Out of the six beers I entered in the first round of the National Homebrew Contest only my Berliner Weisse was selected to move on to the next round. In the East region it had scored a 40.5 and won its category, but against 29 other great sour beers I was doubtful that it would have the same luck in the finals.
It only takes one bottle to enter the first round, while the final round requires three. Sadly after the first round I was down to my last 12 ounce bottle (being such a low alcohol beer I put most of the Berliner into bombers and 750s). As a result I needed to re-bottle some of the beer before submitting it. I had split off a portion of the same batch and added Cabernet juice. The grape character was very light and after doing a few test blends, I decided to blend in a small portion (~25%) of the fruited version for added depth and complexity. This ratio works out to about 3 oz of grape juice per gallon, for the blend I submitted. I took the simple approach to re-bottling, getting everything cold/wet and pouring into the new bottles (not much foaming so I don't think I lost much carbonation).

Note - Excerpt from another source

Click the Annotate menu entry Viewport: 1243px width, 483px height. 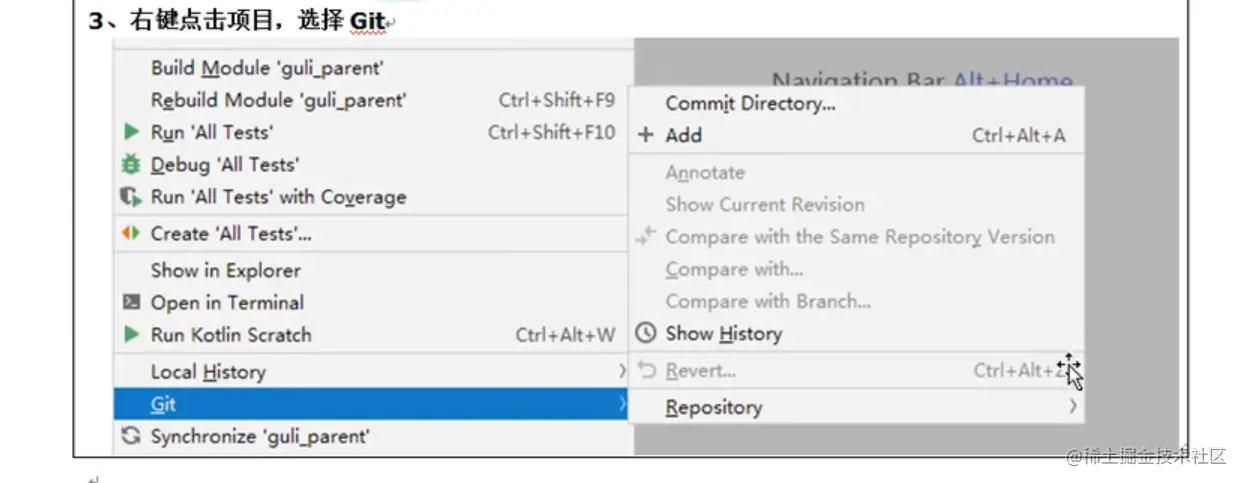705,172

As you can see below, despite giving the beer only 29/50, the judges comments were pretty positive overall. In fact I really don't disagree with much that they said (except the comment that there was a surprising amount of sweetness with the final gravity at 1.002). It was a nice touch to have Stan Hieronymus, who just wrote a book (Brewing with Wheat) with a section on the style, judge my beer along with another National ranked judge.

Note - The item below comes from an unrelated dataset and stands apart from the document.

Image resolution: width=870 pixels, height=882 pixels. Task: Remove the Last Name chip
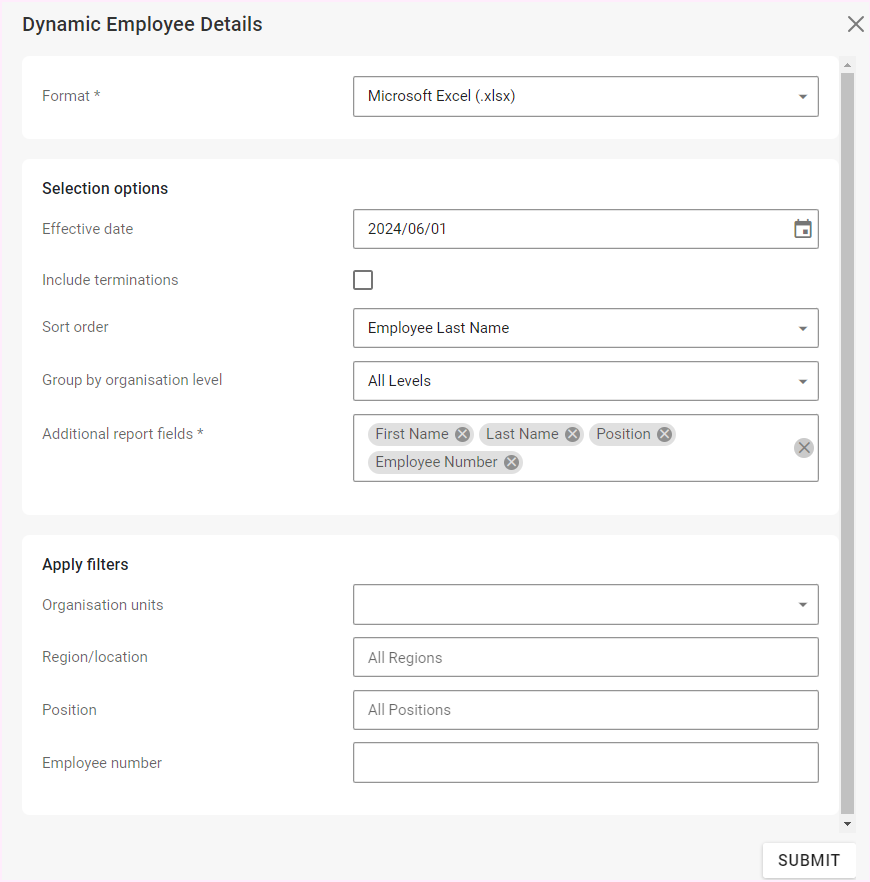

Here are the sheets if anyone wants to read over the comments for themselves (or just take a look at the different format from the usual BJCP sheets).
I was happy to see that Remi Bonnart won Brewer of the Year (Best of Show) with a Flanders Red. Sours really seem to get a lot of respect when it comes to beer judging.
Hopefully the new batch of Berliner I have fermenting downstairs will be able to make it as far as this one did.